Manage Roles
Manage Roles is where you define the roles that determine what each user can see and do in Aqualus Water. Each role is a named template covering all 20 permission areas. Assign a role to a user on the Manage Users page and that user inherits every permission level set in the role.
The page lists every active role with the columns Role Group Name, Description, SSO Group Mapping, and an Operations menu.
Default and custom roles
Aqualus Water ships with six default roles. They cover the most common staff functions and can be used as-is or duplicated and adjusted.

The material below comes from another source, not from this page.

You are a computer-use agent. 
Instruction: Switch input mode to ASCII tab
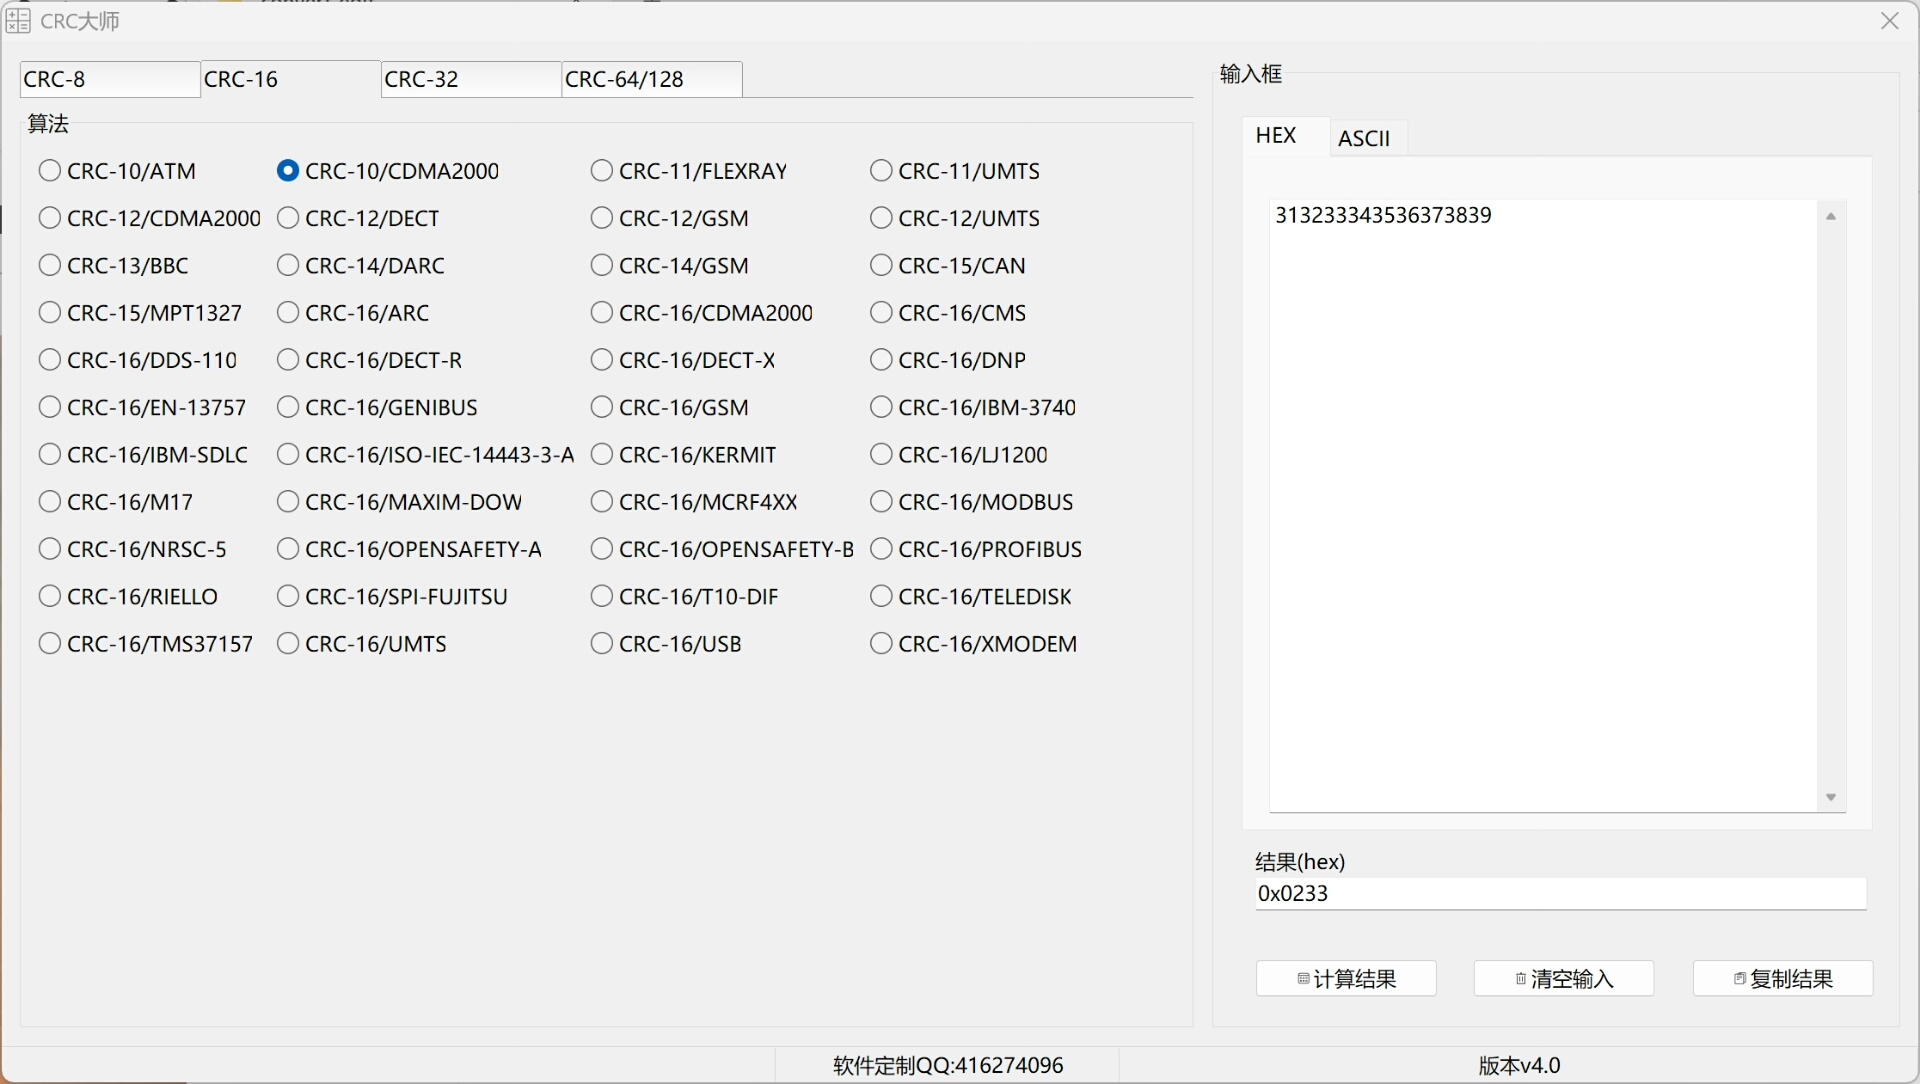[x=1365, y=138]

Default role | Description |
|---|---|
Billing / Customer Officer | Customer and billing management with public user administration. |
Data Analyst | Read-only access across all modules for reporting and analysis. |
Executive User | High-level read-only access for executive oversight and reporting. |
Field Operator | Field operations with mobile access and read-only reporting. |
System Administrator | Full system access with user management and system configuration. |
Water Systems Officer | Operational access for water systems management without admin privileges. |
Default roles cannot be edited or deleted, which keeps them stable as a baseline reference. They can be viewed and duplicated. Custom roles are roles you have created yourself, normally by duplicating a default role and adjusting the permissions. Custom roles can be edited, deleted, and duplicated.
Viewing a role's permissions
Click Operations next to the role and choose VIEW Permissions. The dialog shows each of the 20 permission areas and the access level set for that role. The view is read-only for default roles. For custom roles, edit through the Edit operation rather than from this dialog.
Duplicating a role
Click Operations next to the role and choose DUPLICATE Role. The Duplicate Role Group dialog opens with the source role pre-filled and a field for the new role name. Enter a name and click Save. The duplicate is created with the same permissions as the source, marked as a custom role, and appears in the role list ready to edit.
Duplicating is the recommended way to create a new role. Start from the default that most closely matches the function you need, give it a meaningful name, then adjust the permissions that should differ.
Creating a role from scratch
Click + Create Role at the top right or bottom right of the page. Enter the role name, description, and permission levels for each of the 20 areas, then save. Use this only when none of the default roles is a useful starting point.
Editing a custom role
Click Operations next to the role and choose EDIT to update its name, description, or permission levels. Saving the change updates every user currently assigned to the role. There is no separate publish step.
Deleting a custom role
Click Operations next to the role and choose DELETE. A custom role can only be deleted if no users are currently assigned to it. Reassign the affected users to a different role before deleting.
SSO group mapping
The SSO Group Mapping column on the role list shows which SSO group, if any, is mapped to each role. When a user signs in via SSO, Aqualus Water reads the groups returned by the identity provider and assigns the matching role automatically. This removes the need to set the role manually for SSO-managed users.
To set an SSO mapping for a role, edit the role and enter the group name exactly as it is configured in the identity provider (Azure AD, Okta, or equivalent). One group maps to one role. If the identity provider returns multiple matching groups for a user, the order configured at the identity provider end determines which role is applied.
The Aqualus Water default System Administrator role ships with the SSO group mapping systemAdministrator. The other defaults ship with no mapping. Set the mappings that match your organisation's SSO configuration before relying on SSO-driven role assignment.
For the full Azure AD / Entra ID setup, see the Single Sign On for Aqualus Water - Azure AD / Entra ID Setup and Implementation knowledgebase article.